Conclusion sur l’« incident des jambes »

[152]  L’« incident des jambes » serait survenu en novembre ou en décembre 2012. Encore là, les faits relatifs à cet incident, tels qu’ils ont été exposés par la plaignante, sont assez simples [82] . Une fois de plus, l’enjeu le plus important est le moment où l’incident aurait eu lieu.

[153]  Selon la plaignante, le jour de l’incident, la relation se déroulait de la même façon que toutes leurs autres relations sexuelles. La différence cette fois était que le sergent Dhillon lui avait demandé si elle entretenait des fantasmes de viol. Elle lui a répondu que ce n’était pas le cas. Pendant la relation sexuelle, le sergent Dhillon lui a demandé à nouveau si elle entretenait des fantasmes de viol et elle lui a répété qu’elle n’avait pas ce genre de fantasmes. À un moment donné, le sergent Dhillon a placé la paume de ses mains sur les genoux de la plaignante et a commencé à écarter ses jambes. Il poussait si fort qu’elle avait l’impression qu’il allait lui déboîter les hanches. Elle a affirmé avoir senti une vive douleur. En fait, elle a déclaré que la douleur était telle qu’elle s’est mise à pleurer en silence. La plaignante croit que le sergent Dhillon l’a vue pleurer.

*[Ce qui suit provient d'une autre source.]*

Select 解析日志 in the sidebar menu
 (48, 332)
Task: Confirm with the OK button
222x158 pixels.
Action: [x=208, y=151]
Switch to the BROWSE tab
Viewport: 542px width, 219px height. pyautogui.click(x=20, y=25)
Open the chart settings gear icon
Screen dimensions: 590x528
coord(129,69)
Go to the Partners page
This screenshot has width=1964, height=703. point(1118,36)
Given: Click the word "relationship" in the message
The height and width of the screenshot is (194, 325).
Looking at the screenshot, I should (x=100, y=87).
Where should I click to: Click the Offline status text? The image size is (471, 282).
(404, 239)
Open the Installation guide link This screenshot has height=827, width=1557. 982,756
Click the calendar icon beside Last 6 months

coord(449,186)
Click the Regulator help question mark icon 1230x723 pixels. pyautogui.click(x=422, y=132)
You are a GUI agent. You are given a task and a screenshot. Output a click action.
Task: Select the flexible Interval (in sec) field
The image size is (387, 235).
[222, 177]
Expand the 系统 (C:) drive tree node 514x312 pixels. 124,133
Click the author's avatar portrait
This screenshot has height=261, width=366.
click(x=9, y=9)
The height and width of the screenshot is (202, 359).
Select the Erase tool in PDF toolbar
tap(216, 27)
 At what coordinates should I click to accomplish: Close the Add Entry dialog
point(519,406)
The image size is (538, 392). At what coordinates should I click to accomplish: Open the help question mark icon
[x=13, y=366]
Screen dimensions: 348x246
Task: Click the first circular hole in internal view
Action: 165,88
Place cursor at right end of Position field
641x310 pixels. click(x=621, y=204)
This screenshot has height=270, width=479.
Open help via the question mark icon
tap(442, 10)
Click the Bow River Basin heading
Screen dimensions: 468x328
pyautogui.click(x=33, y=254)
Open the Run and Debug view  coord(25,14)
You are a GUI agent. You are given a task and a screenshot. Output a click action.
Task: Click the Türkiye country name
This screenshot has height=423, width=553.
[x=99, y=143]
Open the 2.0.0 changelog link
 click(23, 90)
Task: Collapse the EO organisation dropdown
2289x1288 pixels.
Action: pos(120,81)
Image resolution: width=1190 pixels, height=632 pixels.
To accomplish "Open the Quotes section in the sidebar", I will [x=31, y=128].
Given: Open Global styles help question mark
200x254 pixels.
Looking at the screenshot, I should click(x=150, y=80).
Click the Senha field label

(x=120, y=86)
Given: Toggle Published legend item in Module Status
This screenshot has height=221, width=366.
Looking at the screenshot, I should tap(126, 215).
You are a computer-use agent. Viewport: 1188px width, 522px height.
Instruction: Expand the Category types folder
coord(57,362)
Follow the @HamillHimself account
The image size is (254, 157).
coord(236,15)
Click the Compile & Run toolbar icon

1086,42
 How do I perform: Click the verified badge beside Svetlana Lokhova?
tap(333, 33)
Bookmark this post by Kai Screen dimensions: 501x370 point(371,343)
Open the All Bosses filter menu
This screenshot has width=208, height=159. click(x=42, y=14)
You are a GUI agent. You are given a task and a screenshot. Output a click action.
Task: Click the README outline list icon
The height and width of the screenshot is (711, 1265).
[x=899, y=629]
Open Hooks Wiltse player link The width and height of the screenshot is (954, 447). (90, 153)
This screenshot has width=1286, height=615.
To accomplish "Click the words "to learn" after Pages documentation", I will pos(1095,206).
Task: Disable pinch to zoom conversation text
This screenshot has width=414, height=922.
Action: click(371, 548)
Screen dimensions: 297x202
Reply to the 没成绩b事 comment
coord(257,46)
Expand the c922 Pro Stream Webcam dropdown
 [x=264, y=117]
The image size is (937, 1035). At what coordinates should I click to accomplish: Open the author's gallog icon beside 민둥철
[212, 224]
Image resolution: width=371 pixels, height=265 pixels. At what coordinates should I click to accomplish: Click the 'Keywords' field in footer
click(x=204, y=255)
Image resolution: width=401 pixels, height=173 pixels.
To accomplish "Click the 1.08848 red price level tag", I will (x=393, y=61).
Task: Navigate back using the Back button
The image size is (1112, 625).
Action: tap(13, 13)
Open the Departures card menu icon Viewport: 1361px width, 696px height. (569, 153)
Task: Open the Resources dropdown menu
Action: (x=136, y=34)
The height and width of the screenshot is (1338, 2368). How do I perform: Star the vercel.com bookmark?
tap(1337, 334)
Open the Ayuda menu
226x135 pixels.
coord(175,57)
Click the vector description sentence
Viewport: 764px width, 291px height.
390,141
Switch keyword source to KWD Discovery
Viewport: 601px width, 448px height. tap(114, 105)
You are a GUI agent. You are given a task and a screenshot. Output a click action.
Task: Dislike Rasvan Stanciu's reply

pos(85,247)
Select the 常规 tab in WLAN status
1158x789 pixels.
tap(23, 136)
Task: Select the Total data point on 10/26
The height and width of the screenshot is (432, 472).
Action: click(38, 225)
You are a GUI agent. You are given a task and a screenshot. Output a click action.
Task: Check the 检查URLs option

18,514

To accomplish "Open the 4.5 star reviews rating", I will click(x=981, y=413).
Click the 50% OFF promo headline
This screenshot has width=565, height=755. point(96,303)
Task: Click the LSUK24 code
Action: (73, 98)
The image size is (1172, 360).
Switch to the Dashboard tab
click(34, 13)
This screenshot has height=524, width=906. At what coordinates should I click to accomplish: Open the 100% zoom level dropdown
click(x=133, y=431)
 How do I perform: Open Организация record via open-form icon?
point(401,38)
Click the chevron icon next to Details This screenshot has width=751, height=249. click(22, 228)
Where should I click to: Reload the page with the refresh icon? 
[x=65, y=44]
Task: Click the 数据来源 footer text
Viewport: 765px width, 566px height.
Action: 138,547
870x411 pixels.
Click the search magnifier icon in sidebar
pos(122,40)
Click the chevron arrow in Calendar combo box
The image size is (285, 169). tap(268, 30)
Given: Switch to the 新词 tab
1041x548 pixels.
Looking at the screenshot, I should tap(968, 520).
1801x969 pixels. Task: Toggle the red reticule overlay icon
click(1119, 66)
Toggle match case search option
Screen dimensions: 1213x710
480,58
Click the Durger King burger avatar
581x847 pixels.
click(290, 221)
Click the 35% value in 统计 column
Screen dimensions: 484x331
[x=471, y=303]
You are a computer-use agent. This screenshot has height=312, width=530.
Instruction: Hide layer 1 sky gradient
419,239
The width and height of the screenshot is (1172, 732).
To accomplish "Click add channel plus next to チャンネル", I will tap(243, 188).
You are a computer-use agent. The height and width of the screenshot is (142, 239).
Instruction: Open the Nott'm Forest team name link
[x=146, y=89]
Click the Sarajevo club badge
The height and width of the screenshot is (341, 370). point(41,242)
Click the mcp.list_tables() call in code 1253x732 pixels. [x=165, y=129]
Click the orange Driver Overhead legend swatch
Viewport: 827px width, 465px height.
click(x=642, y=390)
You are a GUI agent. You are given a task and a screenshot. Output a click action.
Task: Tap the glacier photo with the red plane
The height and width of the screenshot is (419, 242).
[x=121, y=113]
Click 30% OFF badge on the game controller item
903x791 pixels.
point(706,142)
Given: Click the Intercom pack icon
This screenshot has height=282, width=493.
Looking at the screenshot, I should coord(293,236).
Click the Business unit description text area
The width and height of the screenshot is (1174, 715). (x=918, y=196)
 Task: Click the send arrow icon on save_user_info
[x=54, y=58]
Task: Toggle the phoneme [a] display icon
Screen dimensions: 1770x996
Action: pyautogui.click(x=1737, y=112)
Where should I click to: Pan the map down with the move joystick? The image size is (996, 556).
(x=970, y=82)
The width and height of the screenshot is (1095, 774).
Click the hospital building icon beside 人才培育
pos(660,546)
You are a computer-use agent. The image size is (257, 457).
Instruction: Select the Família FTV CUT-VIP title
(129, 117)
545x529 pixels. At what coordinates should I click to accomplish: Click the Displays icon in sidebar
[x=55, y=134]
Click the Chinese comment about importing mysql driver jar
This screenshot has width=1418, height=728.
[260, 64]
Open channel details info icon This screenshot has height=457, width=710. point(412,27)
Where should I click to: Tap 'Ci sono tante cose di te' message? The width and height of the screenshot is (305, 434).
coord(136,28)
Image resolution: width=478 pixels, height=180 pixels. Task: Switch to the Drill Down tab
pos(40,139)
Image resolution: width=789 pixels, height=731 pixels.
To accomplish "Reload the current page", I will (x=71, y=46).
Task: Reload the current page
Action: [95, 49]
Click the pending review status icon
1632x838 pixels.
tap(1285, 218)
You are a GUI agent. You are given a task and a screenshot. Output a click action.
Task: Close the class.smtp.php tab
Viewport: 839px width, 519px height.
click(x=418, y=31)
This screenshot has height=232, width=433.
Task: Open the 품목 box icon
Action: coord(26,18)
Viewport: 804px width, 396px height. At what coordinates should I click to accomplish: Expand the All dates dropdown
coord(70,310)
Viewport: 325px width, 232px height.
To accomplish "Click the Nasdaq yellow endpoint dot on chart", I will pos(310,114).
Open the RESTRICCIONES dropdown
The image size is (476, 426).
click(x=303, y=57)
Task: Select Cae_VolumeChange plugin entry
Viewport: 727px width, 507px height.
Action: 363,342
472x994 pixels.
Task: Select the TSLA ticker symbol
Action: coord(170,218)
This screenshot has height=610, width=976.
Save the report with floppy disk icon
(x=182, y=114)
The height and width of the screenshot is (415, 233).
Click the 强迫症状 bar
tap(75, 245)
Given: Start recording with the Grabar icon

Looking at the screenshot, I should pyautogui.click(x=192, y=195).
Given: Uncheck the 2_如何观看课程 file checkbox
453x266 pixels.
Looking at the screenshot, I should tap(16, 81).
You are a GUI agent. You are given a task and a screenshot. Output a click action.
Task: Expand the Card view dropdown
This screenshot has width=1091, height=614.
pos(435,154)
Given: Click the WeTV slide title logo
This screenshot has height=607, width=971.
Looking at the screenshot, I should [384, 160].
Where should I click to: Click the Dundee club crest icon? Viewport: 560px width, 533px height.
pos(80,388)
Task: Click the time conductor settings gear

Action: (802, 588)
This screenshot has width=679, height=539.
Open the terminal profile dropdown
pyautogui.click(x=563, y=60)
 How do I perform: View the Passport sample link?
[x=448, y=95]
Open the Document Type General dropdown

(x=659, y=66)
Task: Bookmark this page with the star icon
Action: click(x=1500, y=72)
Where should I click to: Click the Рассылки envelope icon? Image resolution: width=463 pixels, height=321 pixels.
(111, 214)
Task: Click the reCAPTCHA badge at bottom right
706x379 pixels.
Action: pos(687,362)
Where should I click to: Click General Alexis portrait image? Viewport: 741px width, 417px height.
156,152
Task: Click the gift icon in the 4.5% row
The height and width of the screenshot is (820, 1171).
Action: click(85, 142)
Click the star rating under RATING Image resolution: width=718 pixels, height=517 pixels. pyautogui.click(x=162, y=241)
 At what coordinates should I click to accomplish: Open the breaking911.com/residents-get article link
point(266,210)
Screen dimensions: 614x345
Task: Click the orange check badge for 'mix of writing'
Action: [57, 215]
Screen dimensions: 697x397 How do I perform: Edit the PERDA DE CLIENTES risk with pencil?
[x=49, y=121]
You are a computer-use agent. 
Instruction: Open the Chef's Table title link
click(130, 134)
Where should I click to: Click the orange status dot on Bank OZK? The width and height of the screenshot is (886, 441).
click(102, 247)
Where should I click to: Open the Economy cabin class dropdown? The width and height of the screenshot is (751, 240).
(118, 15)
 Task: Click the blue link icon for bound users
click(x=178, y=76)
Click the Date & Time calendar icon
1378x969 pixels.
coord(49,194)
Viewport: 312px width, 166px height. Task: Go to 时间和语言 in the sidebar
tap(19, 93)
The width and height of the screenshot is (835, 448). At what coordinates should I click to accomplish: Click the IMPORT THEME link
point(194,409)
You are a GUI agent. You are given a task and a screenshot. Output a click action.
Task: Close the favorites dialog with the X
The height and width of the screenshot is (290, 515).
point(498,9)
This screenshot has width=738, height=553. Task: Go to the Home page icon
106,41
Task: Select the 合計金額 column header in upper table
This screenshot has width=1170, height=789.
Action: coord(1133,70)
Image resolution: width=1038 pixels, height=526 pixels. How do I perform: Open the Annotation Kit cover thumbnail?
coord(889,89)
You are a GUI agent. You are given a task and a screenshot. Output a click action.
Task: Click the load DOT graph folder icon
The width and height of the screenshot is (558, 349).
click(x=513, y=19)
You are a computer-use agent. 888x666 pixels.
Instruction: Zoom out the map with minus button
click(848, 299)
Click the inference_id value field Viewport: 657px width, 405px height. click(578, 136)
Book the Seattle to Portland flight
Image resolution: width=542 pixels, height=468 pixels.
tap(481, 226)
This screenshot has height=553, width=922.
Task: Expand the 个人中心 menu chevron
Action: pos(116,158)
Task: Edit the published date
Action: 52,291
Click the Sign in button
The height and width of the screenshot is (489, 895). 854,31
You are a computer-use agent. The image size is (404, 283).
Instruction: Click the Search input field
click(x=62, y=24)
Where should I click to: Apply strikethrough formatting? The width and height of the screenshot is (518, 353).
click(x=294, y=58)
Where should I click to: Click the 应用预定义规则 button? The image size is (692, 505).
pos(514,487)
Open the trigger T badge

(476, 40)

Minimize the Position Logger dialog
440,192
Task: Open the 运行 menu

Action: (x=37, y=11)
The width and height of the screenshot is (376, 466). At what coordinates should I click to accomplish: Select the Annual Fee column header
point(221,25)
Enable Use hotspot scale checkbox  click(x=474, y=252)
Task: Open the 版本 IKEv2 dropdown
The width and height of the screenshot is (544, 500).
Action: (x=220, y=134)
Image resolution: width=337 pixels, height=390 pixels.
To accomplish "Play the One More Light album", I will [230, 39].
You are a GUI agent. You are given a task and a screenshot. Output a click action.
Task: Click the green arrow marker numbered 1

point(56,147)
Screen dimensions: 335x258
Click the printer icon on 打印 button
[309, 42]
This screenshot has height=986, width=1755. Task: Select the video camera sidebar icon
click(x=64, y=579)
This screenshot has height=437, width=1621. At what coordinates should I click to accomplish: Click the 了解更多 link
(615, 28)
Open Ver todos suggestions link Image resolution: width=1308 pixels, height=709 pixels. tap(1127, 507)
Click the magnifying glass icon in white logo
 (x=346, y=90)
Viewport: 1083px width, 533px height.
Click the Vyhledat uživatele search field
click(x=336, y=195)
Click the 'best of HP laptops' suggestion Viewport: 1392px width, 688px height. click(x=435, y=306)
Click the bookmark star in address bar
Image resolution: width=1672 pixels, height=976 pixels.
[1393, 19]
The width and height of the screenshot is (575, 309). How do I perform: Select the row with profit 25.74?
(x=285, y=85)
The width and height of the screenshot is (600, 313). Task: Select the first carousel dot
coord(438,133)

[154]  Jusque-là, la relation sexuelle avait été entièrement consensuelle. Quand le sergent Dhillon a écarté les jambes de la plaignante, elle lui aurait dit d’arrêter au moment où il a approché son oreille de sa bouche. Il ne s’est pas arrêté. Il a plutôt levé son bras près de la tête de la plaignante et a tourné la tête de cette dernière sur le côté. Pendant son interrogatoire principal [83] , la plaignante a déclaré qu’environ 10 minutes s’étaient écoulées entre le moment où ils ont commencé à avoir une relation intime et le moment où le sergent Dhillon a tourné sa tête sur le côté. Lors de son contre-interrogatoire [84] , la plaignante a estimé que le sergent Dhillon avait maintenu ses jambes écartées pendant 15 à 20 secondes. En réponse à une question du comité, elle a estimé qu’environ 10 à 15 secondes s’étaient écoulées entre le moment où elle a demandé au sergent Dhillon d’arrêter et le moment où il a tourné sa tête sur le côté.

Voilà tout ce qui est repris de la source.